El nuevo mandatario se puso a trabajar para crear todo un nuevo pensamiento, genuinamente ruso, basado en los tres principios varsovianos y en la filosofía de los pensadores eslavos que se convirtiera en alternativa —política, cultural y espiritual, de base euroasiática— a la civilización occidental que tanto Europa como sobre todo EE. UU. quieren imponer en el mundo, tal como expresó en el famoso discurso en la Conferencia de Seguridad de Múnich, en 2007.
La nueva agenda patriótico-nacionalista del líder requería a nivel interno una recentralización y potenciación del papel de Estado y de su máximo responsable, ante una población aunada por el orgullo patrio y la cohesión que proporcionan los ideales religiosos arraigados en la tradición cristiana ortodoxa. Esta acción se complementaria a nivel externo con una nueva política exterior que devolviera a Rusia a la posición de actor global, para lo que se incrementó el presupuesto de Defensa y se desarrolló una política de soft power sustentada en la difusión de la lengua y cultura rusa a través de la Fundación Russkiy Mir y de las agencias de comunicación Sputnik y Russia Today (RT).
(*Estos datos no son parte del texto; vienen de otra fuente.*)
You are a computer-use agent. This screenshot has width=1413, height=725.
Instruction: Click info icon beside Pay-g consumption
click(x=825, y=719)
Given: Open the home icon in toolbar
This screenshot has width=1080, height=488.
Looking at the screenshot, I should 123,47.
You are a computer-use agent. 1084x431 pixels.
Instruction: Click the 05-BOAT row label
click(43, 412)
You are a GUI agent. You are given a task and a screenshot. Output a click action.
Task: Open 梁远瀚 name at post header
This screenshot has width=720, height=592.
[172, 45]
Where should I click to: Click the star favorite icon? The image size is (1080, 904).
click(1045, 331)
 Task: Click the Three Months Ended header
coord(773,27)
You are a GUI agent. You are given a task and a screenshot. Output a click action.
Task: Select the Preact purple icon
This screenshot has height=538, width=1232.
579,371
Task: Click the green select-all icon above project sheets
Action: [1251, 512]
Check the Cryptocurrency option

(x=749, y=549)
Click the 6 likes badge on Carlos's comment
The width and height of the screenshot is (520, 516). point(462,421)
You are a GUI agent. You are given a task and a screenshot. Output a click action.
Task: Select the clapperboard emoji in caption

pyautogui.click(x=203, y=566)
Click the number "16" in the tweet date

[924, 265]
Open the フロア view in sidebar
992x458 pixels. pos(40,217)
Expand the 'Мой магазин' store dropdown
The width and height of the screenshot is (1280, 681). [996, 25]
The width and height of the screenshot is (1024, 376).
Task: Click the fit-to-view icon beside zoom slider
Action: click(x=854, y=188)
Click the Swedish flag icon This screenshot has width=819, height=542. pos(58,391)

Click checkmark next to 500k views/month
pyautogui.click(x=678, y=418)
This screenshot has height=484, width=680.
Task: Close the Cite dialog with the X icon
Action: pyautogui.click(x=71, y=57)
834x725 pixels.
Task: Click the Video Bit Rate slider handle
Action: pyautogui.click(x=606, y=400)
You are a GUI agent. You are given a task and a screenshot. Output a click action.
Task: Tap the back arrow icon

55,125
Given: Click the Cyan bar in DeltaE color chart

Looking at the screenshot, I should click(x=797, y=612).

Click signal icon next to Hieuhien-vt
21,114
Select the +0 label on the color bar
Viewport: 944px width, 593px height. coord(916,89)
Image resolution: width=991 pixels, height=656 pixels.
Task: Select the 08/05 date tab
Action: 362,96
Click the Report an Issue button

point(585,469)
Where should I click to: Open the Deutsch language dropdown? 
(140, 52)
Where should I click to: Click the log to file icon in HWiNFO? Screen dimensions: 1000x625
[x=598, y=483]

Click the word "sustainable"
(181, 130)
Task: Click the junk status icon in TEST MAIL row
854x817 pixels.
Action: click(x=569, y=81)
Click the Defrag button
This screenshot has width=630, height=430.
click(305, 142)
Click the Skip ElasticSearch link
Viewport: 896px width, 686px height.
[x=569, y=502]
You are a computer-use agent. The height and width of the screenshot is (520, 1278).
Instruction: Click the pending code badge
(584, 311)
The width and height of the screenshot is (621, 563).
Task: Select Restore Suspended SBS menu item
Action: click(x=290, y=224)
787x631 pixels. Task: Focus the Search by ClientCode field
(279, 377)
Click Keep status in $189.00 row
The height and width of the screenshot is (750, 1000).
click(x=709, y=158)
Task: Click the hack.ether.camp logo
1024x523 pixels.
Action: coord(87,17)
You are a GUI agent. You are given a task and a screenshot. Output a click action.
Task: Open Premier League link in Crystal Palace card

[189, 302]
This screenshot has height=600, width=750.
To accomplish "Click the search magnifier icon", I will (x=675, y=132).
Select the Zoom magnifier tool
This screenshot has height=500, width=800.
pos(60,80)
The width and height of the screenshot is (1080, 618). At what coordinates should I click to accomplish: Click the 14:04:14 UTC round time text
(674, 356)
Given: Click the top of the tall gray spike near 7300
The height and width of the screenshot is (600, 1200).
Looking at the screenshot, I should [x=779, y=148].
En definitiva, con la llegada de Putin al poder el último día del siglo XX ha brotado de nuevo la narrativa mesiánica que Rusia esgrimió en el siglo XV y de nuevo en el siglo XIX. En palabras de Kirill, el actual patriarca de la Iglesia Ortodoxa de Rusia en una entrevista, Rusia asumió en el pasado «la responsabilidad de ser la “conciencia” (sovestlivost) de la comunidad internacional, y esos compromisos del pasado también son hoy tarea de la Rusia de Putin». Ambos líderes, en asombrosa semejanza con la sinfonía bizantina «comparten una visión sacralizada de la identidad nacional rusa y del excepcionalísimo, una concepción según la cual, Rusia no es occidental ni asiática, sino más bien una sociedad «única» que representa un conjunto «único» de valores que se cree que están inspirados por Dios.
En adelante, para el Kremlin y la concepción autocrática y patriótico-nacionalista de su máximo dirigente lo que prima es la concepción de Rusia como eje central de Eurasia, concebida como un ente geopolítico único y una civilización común a toda la ex-Unión Soviética; no como la promoción de un Estado en sentido geopolítico, sino un espacio de civilización en el que los elementos asiáticos turcos, musulmanes y las etnias de Siberia se amalgamen con la Rusia eslava, cristiana ortodoxa y los pueblos del Cáucaso y Rusia ejerzan un rol predominante. Porque, como dijo el monje Filoféi en su carta a Basilio III, «oh piadoso Zar, dos Romas han caído, y la tercera se mantiene, y nunca será posible una cuarta, porque tu Imperio cristiano nunca dependerá de los demás».